Abstract

We have prepared two analogs of the antiestrogen tamoxifen that incorporate known DNA-crosslinking functions, a chloroethyl nitrosourea and a nitrosocarbamate moiety, and we have tested their bioactivities in cultures of human breast cancer cells. Both compounds bind to the estrogen receptor from MCF-7 cells, with relative binding affinities of 0.18% for the nitrosocarbamate derivative and 0.35% for the nitrosourea derivative, while the affinity of tamoxifen is 1.8%, and that of estradiol is set at 100%. The tamoxifen-nitrosocarbamate compound demonstrated a dose-related cytotoxicity by the colony formation and cell proliferation assays that was not blocked by estradiol in either estrogen receptor-positive MCF-7 cells or estrogen receptor-negative MDA-MB-231 cells, and thus, was not studied further.
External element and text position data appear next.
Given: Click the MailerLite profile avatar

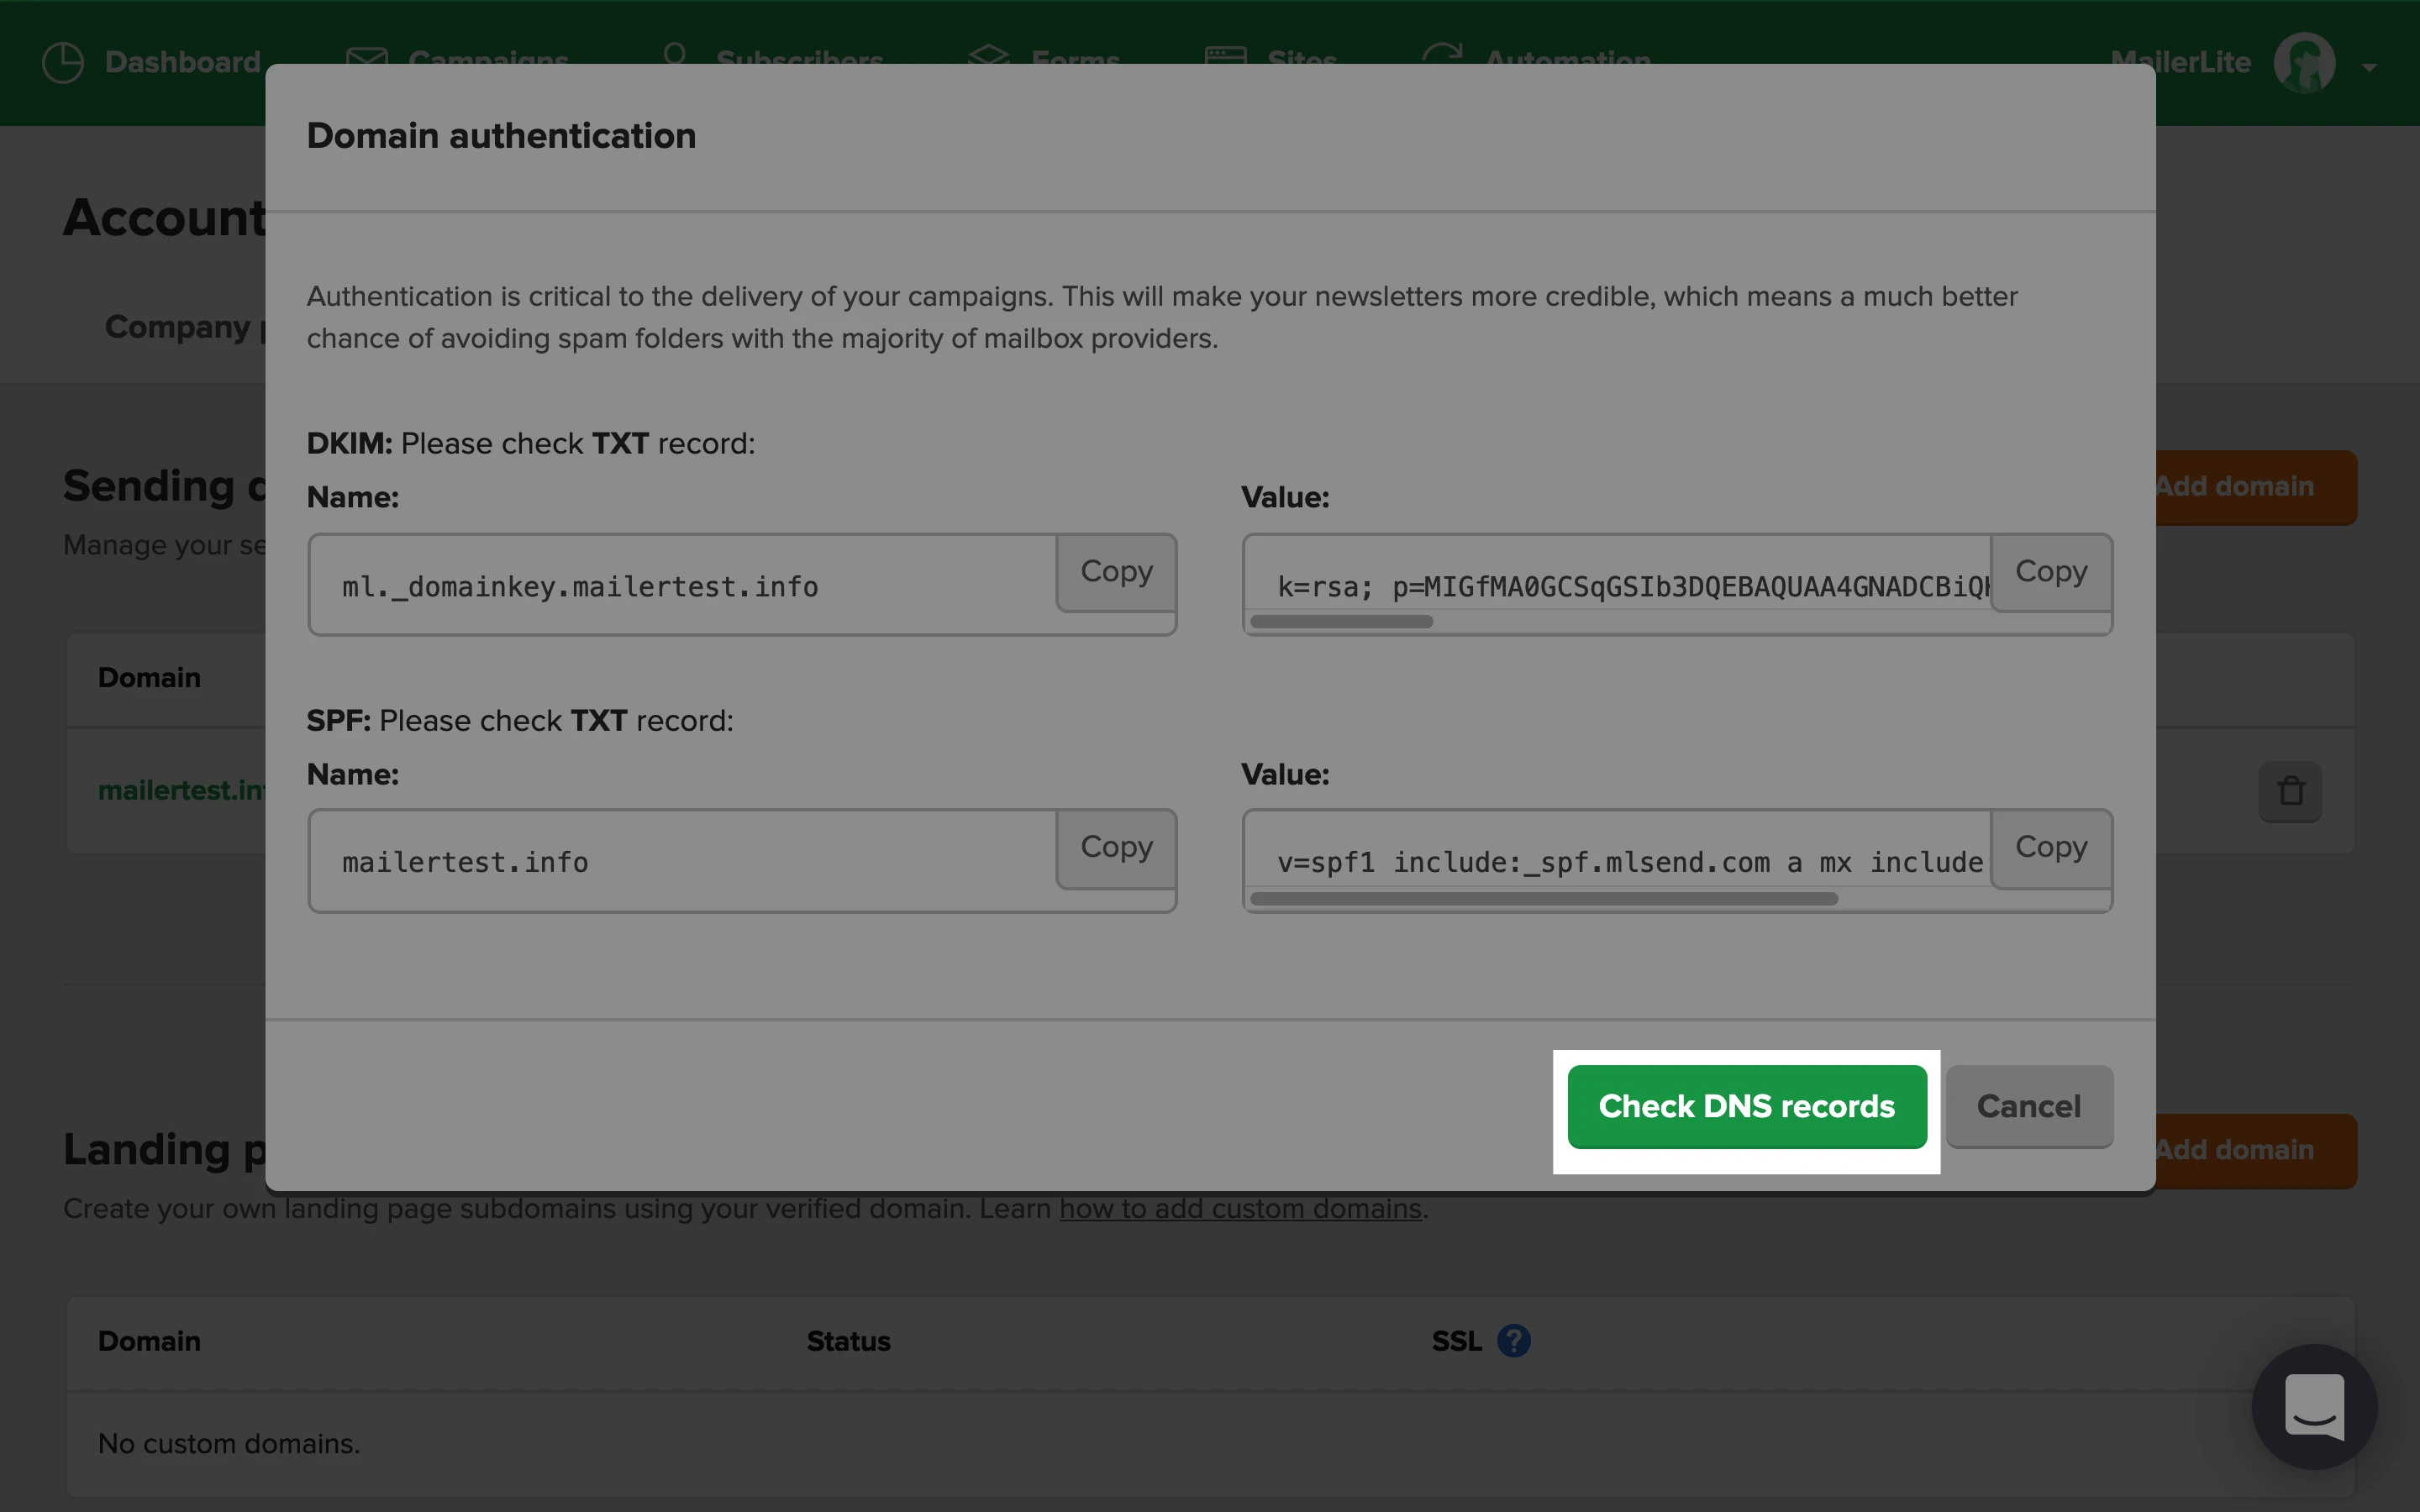Looking at the screenshot, I should [x=2304, y=62].
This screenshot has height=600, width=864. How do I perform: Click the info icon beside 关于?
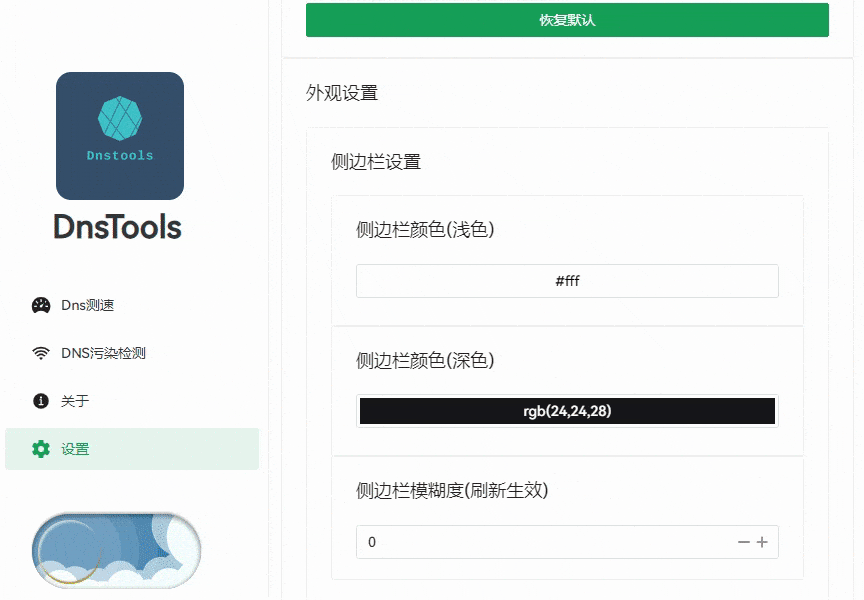39,401
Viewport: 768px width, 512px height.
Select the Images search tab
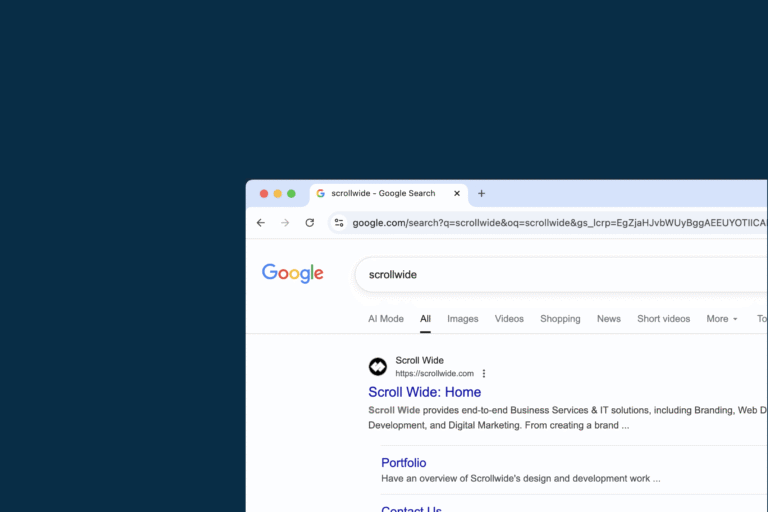tap(462, 319)
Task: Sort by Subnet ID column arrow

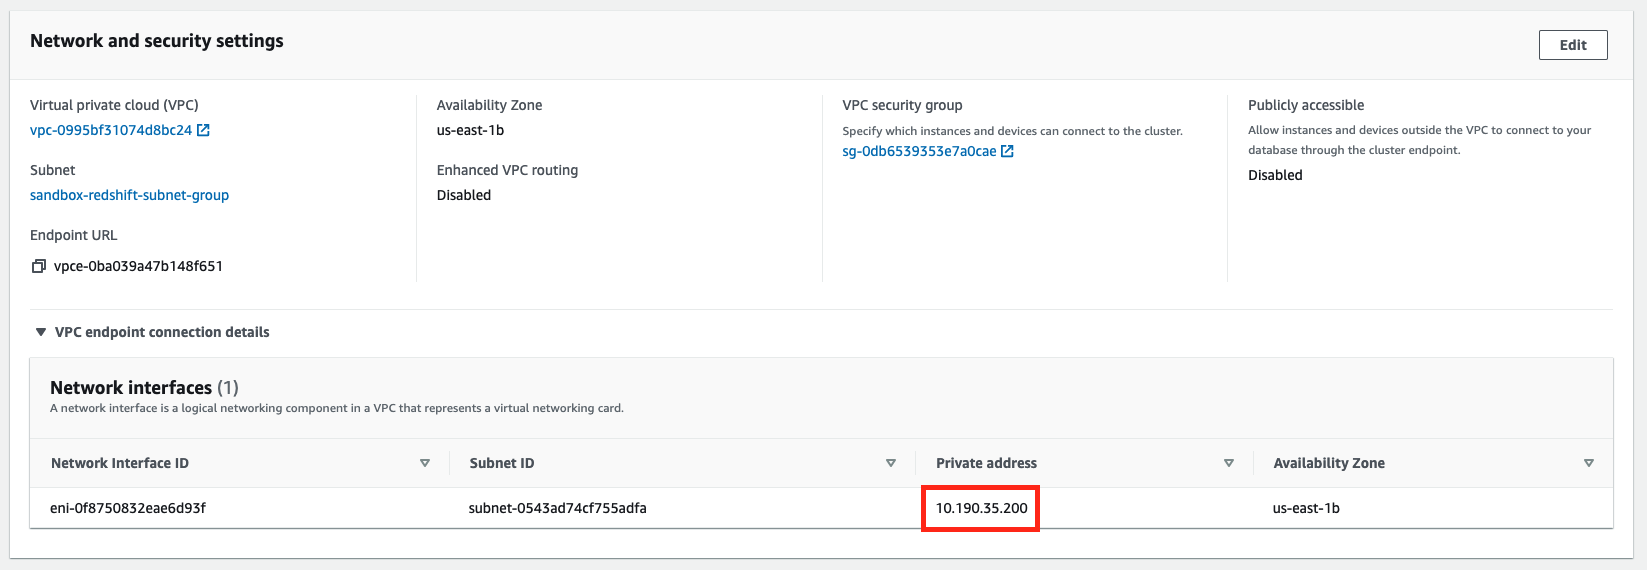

Tamoxifen-nitrosourea (TAM-NU) showed dose-related cytotoxicity in MCF-7 cells that was blocked by estradiol, whereas its activity in MDA-MB-231 cells was unaffected by estradiol. N-2-(4-t-butylphenoxy)ethyl-N'-chloroethyl-N'-nitrosourea (BPE-NU), a control compound which contains the nitrosourea moiety but does not bind to the estrogen receptor, had no effect on cell proliferation or colony formation in MCF-7 cells, but was very inhibitory in the receptor-negative MDA-MB-231 cells. In contrast, TAM-NU was more active in the receptor-positive MCF-7 cells than in the MDA-MB-231 line. Thus, because TAM-NU appears to be active selectively against the receptor-positive cell line, and because this activity is suppressible by estradiol, its cytotoxic effect seems to be mediated via the estrogen receptor. However, since TAM-NU is active only in prolonged treatment protocols, it appears likely that its cytotoxic activity results from the hormone antagonistic effect of the hydrolysis product of TAM-NU (bis-desmethyltamoxifen), rather than from a direct receptor-mediated, DNA-directed cytotoxic action of TAM-NU itself. This study stresses the need for the use of appropriate control compounds and cell systems in order to assess whether the toxic activity displayed by hormone-cytotoxic conjugates is mediated by receptor interactions and whether it operates through the intended toxic mechanism.